++++ Source records ++++
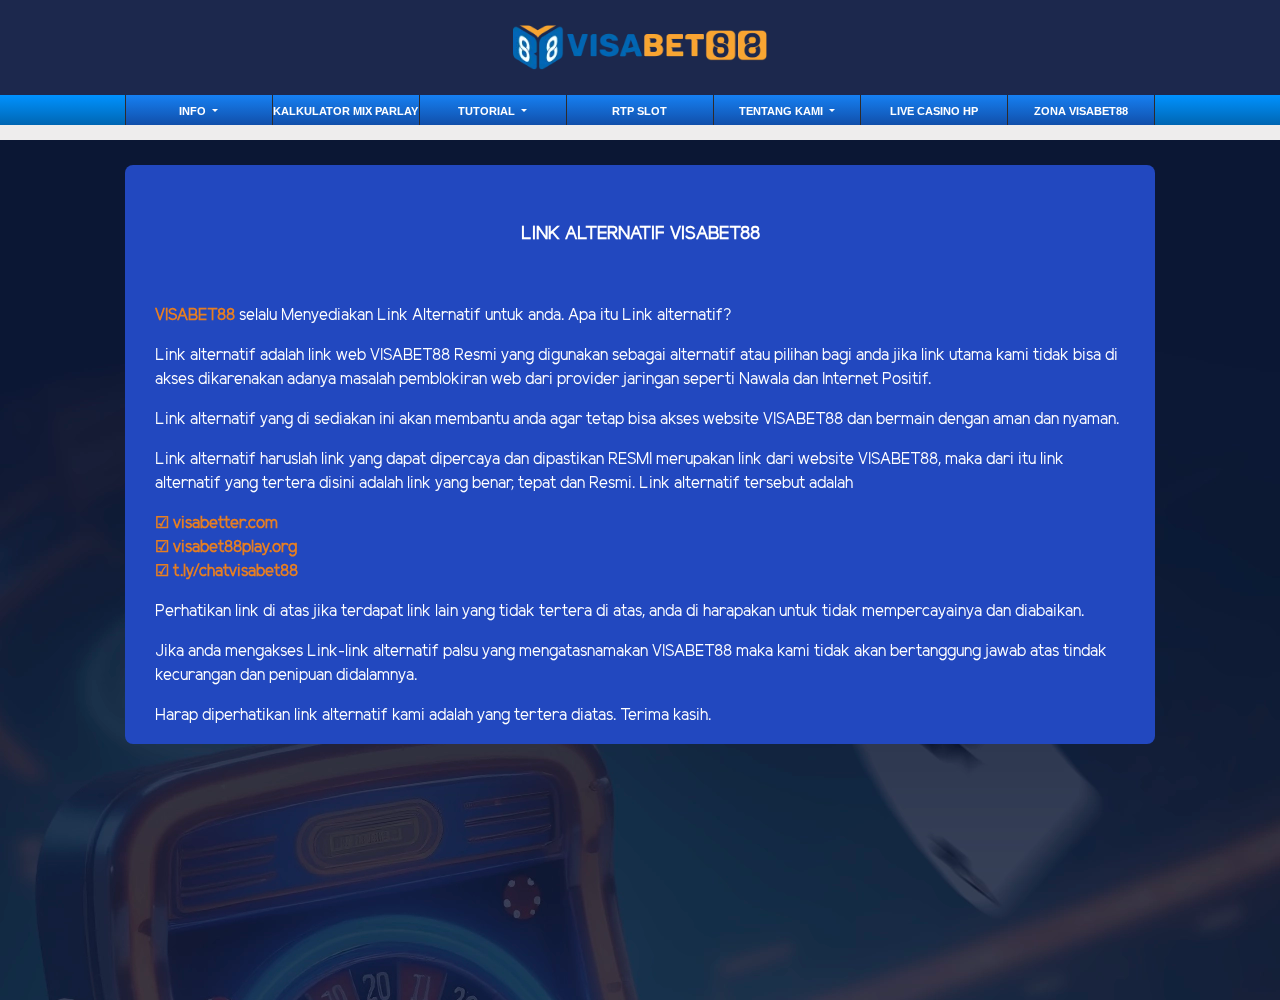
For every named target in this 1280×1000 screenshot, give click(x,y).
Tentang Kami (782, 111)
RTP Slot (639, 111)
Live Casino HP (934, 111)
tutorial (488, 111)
++++
++++ Source records ++++
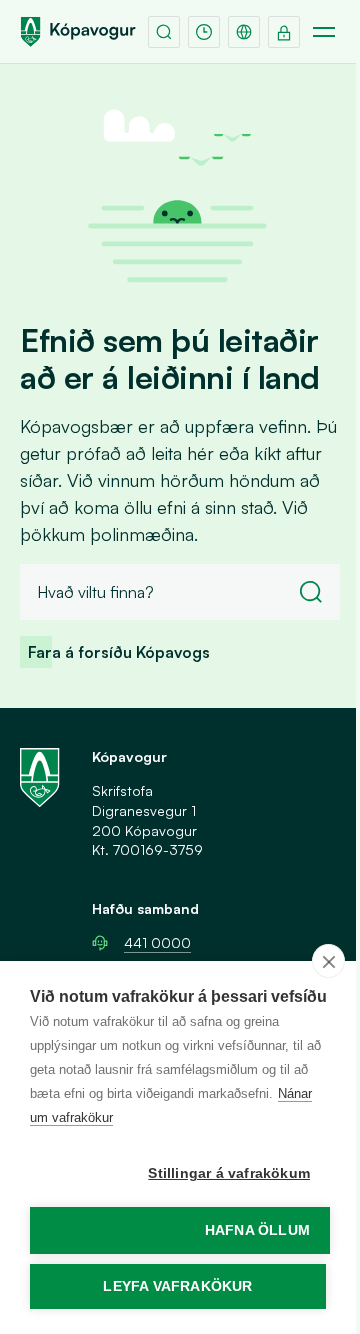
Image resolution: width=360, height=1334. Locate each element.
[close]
++++
++++ Source records ++++
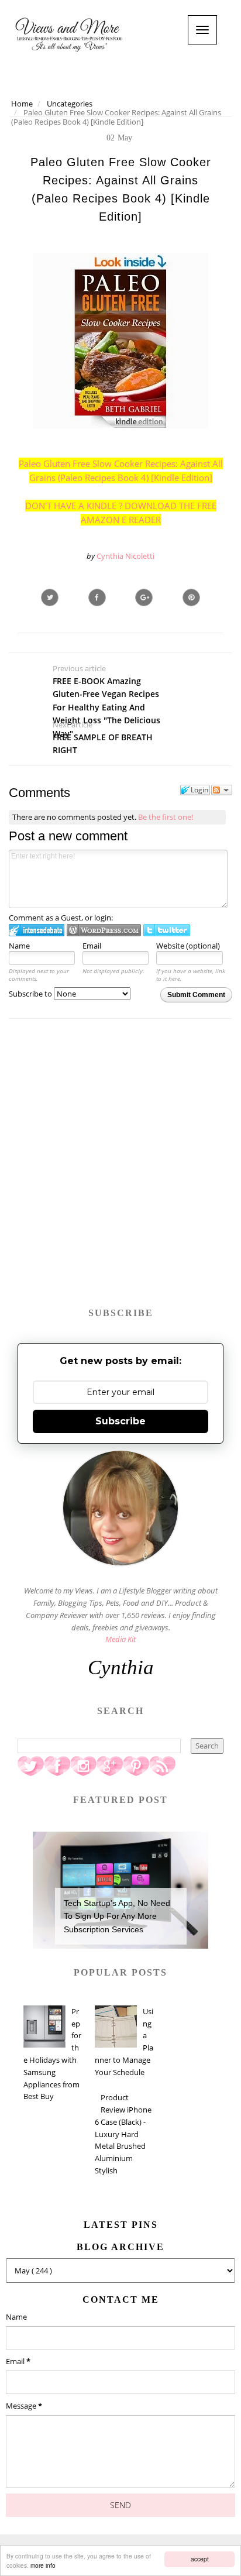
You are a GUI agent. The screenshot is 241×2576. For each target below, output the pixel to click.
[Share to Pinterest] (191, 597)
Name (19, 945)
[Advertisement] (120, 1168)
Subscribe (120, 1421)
++++
*What is expected*.
Copy every line from the entries that contains the word "each".

*Answer to this task*.
Image resolution: width=360, height=1334. Locate each element.
You are a GUI agent. The screenshot is 241×2576. For each target below, output the pixel to click.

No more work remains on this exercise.